After completing the respiration pathway, the Krebs cycle undergoes a second oxidation process that looks a lot like a traffic roundabout — it's what makes it a cycle. The acetyl coA enters the cycle, combining with oxaloacetate to form citrate — hence the name "Krebs cycle." This citric acid is oxidized over the course of many steps, shedding carbons all the way around the roundabout until it eventually gets back to oxaloacetic acid. As carbons drop off the citric acid, they turn into carbon dioxide and are spat out of the cell and eventually exhaled by you.
"During the second oxidation, a new, high-energy bond is made with the sulfur of CoA to produce Succinate-CoA," says Beach. "There is enough energy here that we can directly produce an ATP equivalent; GTP is actually made, but it has the same amount of energy as an ATP — this is just a quirk of the system.

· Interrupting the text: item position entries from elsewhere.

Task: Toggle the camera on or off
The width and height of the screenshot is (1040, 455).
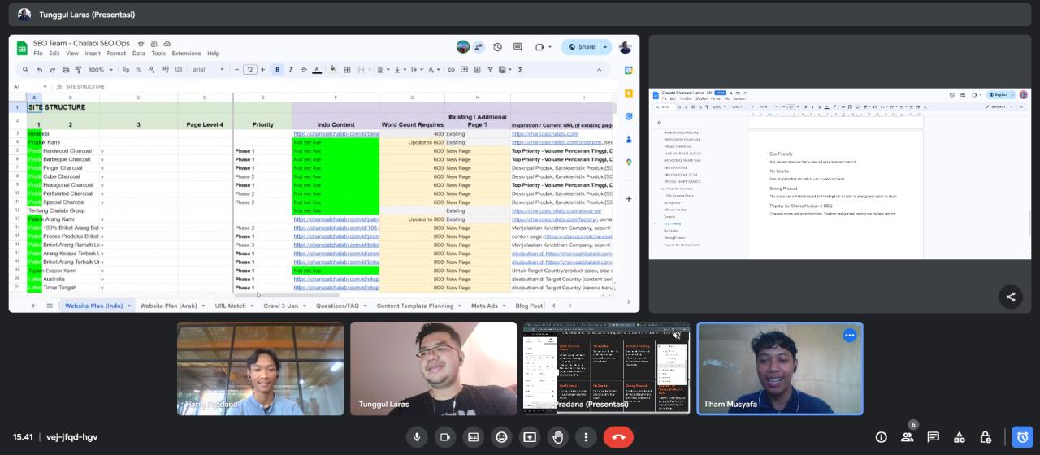Action: (x=444, y=437)
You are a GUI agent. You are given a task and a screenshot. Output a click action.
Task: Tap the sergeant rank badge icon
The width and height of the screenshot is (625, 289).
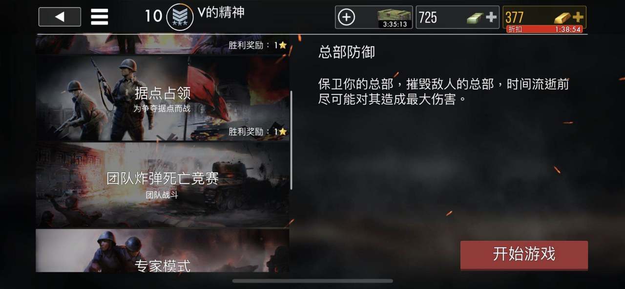[180, 17]
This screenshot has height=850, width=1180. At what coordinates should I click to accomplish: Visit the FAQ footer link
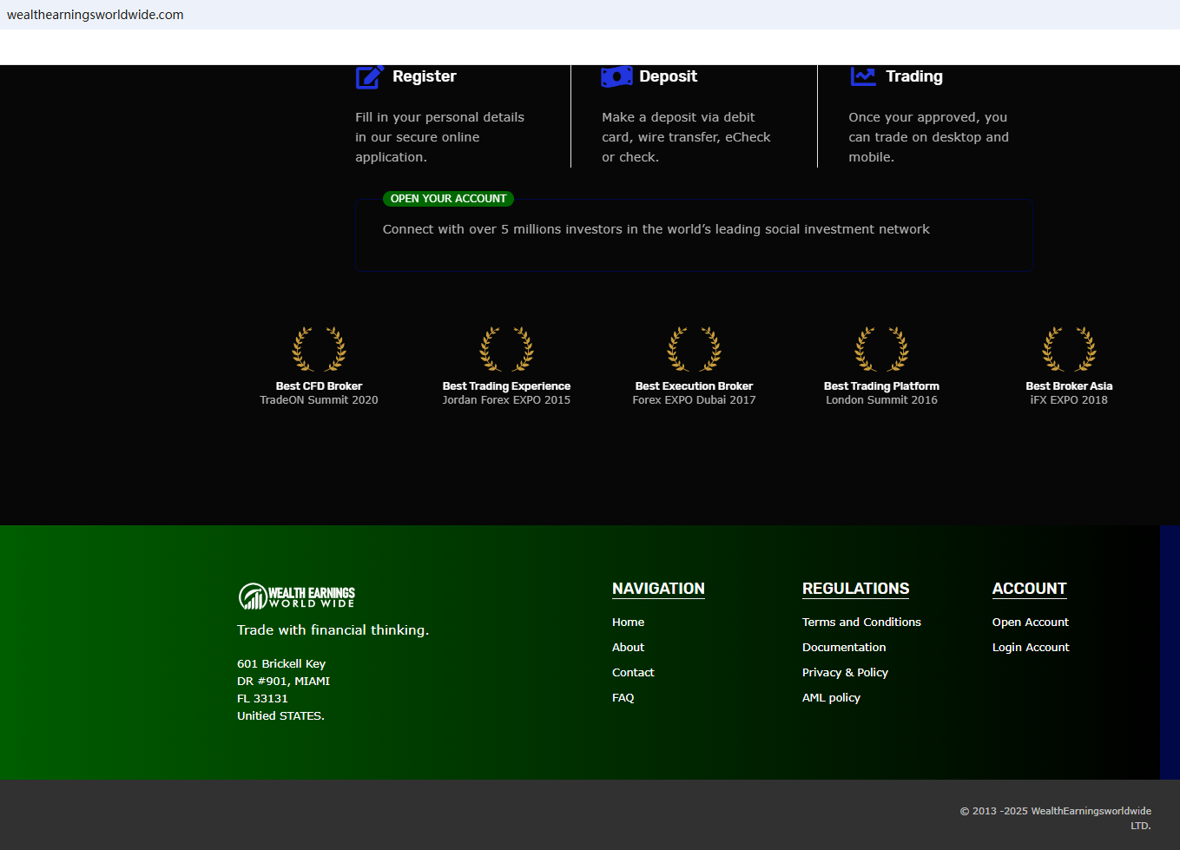(x=623, y=698)

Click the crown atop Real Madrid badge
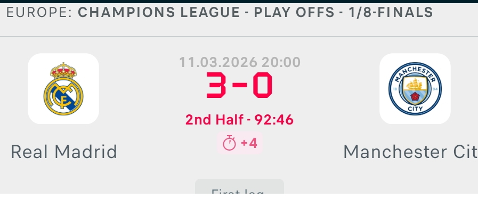[x=63, y=70]
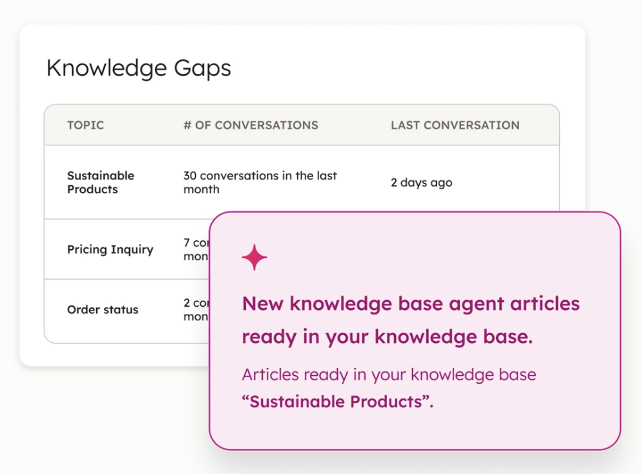Sort by the TOPIC column header
The image size is (642, 474).
(85, 125)
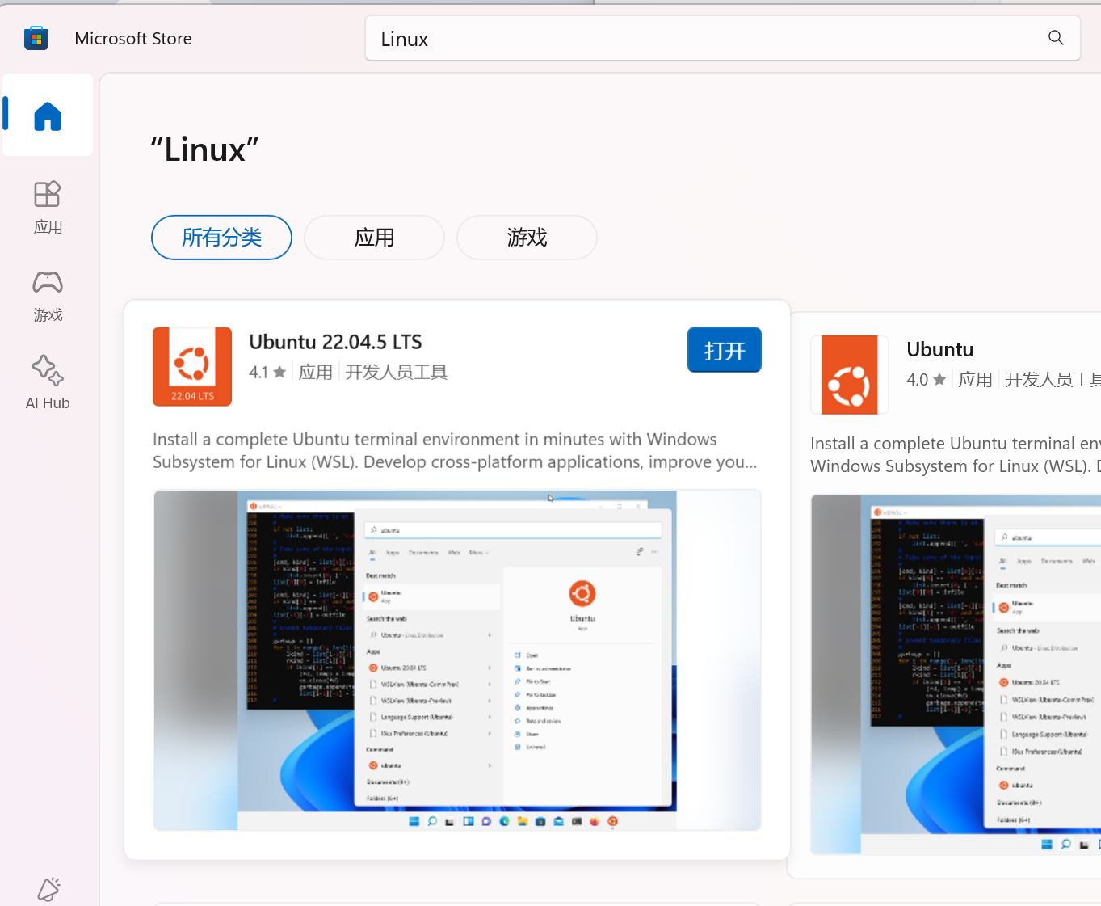
Task: Click the Ubuntu app screenshot preview
Action: (x=456, y=659)
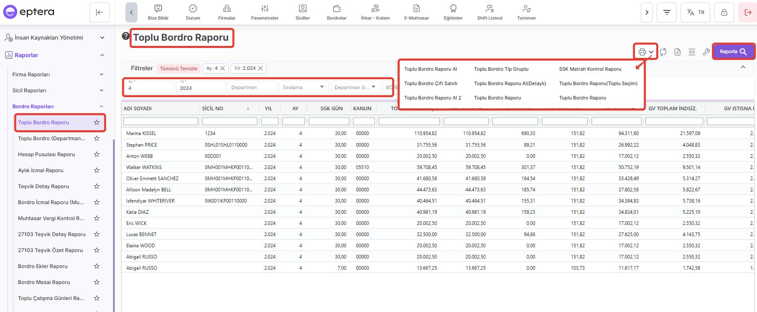Open the Sıralama dropdown
The width and height of the screenshot is (757, 312).
[x=304, y=87]
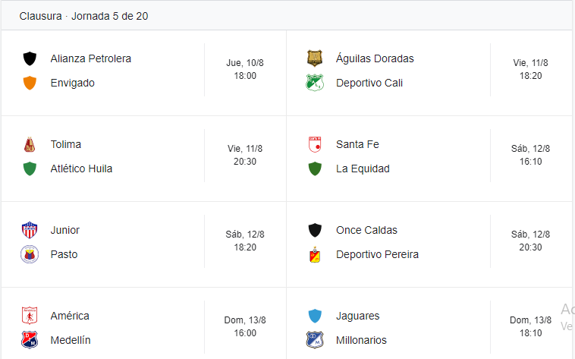The height and width of the screenshot is (359, 575).
Task: Click the Deportivo Pereira crest
Action: (315, 254)
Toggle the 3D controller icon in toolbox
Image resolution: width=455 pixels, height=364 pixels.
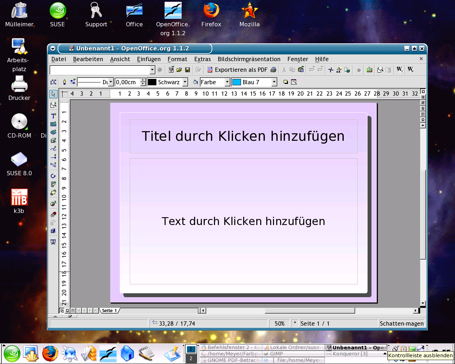point(53,231)
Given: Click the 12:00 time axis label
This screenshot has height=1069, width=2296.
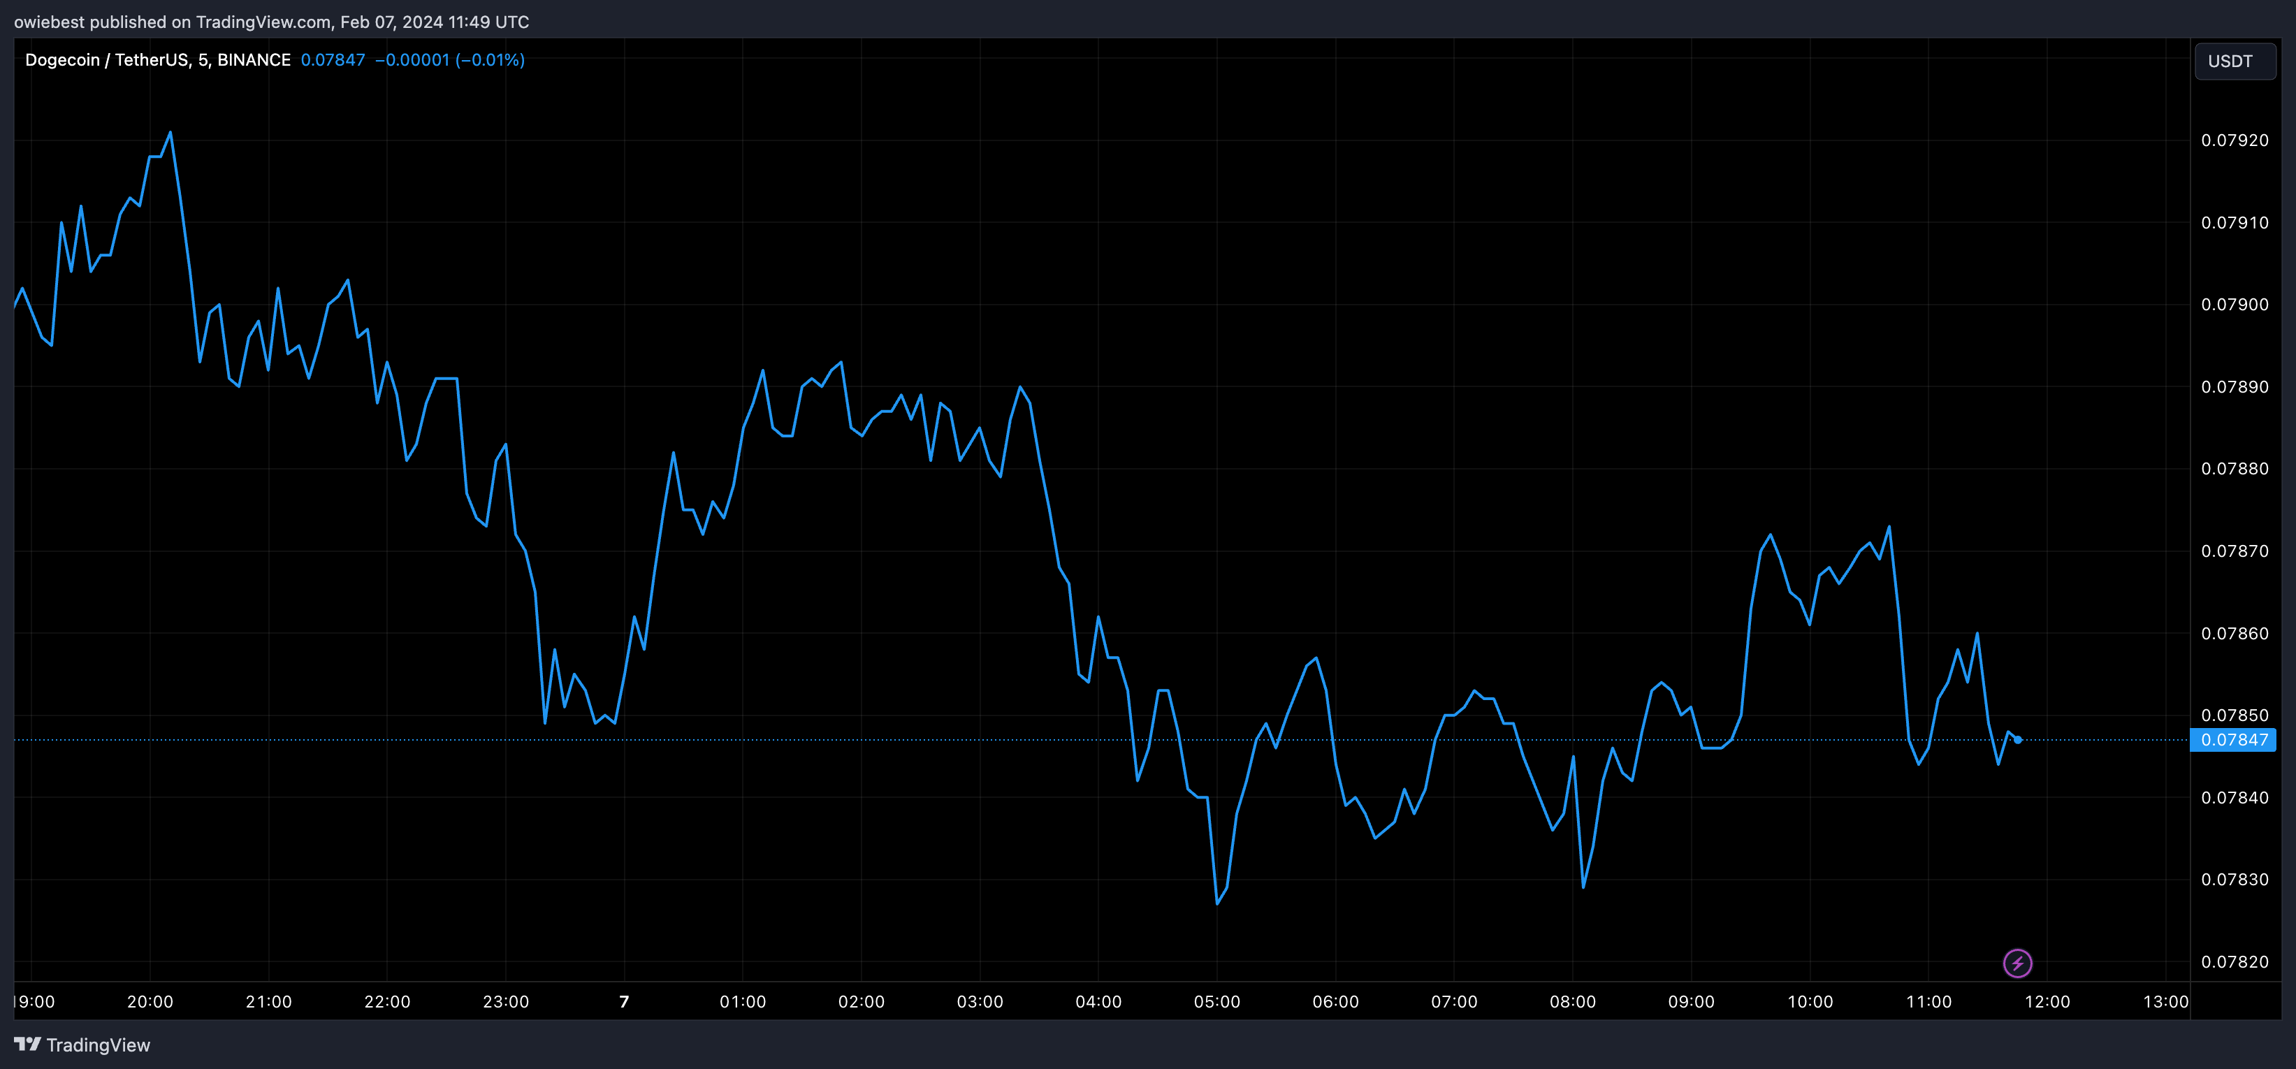Looking at the screenshot, I should 2046,1001.
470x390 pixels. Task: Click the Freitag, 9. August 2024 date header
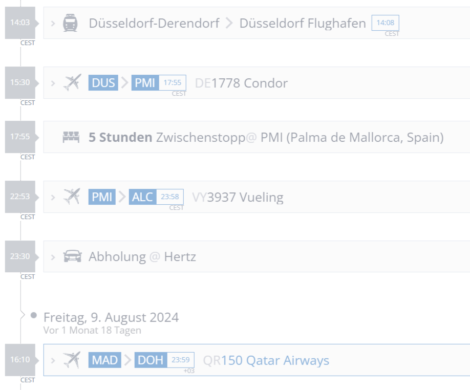(x=111, y=317)
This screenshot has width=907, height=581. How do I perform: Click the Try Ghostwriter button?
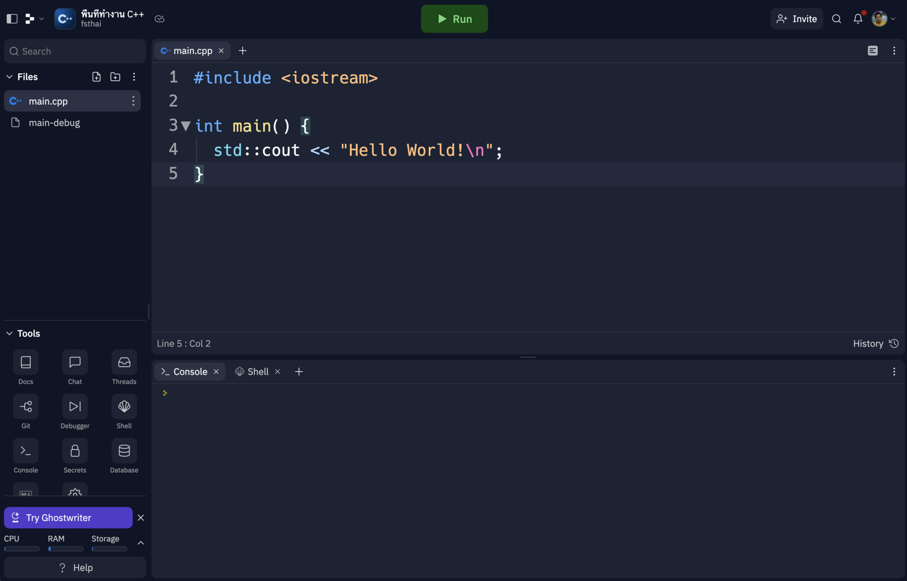pos(68,518)
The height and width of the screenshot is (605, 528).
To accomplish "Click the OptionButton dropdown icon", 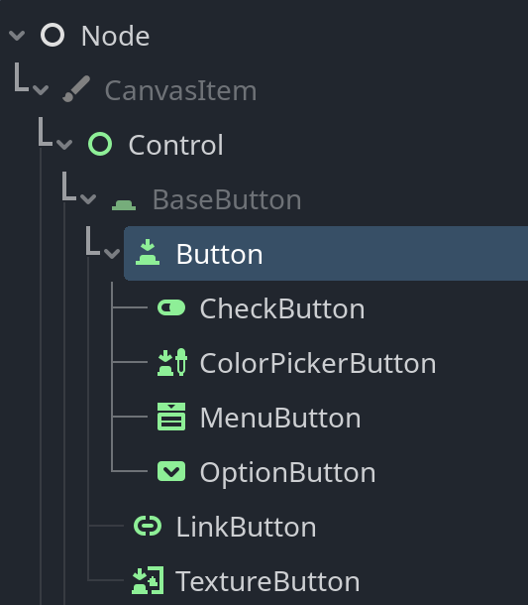I will pyautogui.click(x=171, y=471).
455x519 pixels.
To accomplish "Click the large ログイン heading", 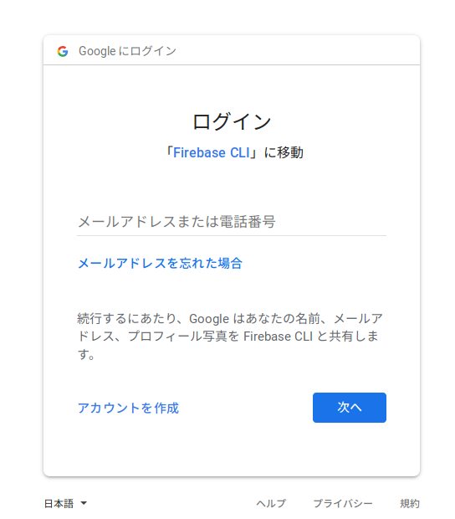I will [232, 121].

"The removal of the CoenzymeA leaves us with a Succinate molecule. From the Succinate point in the cycle, a series of steps to rearrange chemical bonding and some oxidation events to restore the original oxaloacetate. In the process the pathway first produces a low energy FADH molecule and a final NADH molecule," Beach says.
For each glucose entering respiration, the roundabout can spin twice, once for each pyruvate that enters it. However, it doesn't necessarily have to go around twice since the cell can siphon off carbons for other macromolecules, or put more into the cycle by sacrificing amino acids or capitalizing on the energy stored in fat.
See? Complex biochemistry. But according to Beach, one thing to note about the Krebs cycle is the frequent appearance of adenosine — it's in NADH, FADH, CoenzymeA and ATP.
"Adenosine is a 'molecular handle' for proteins to grab onto. We can imagine the evolution of ATP binding pockets being shared and recycled so that these become binding sites for other molecules using similar motifs."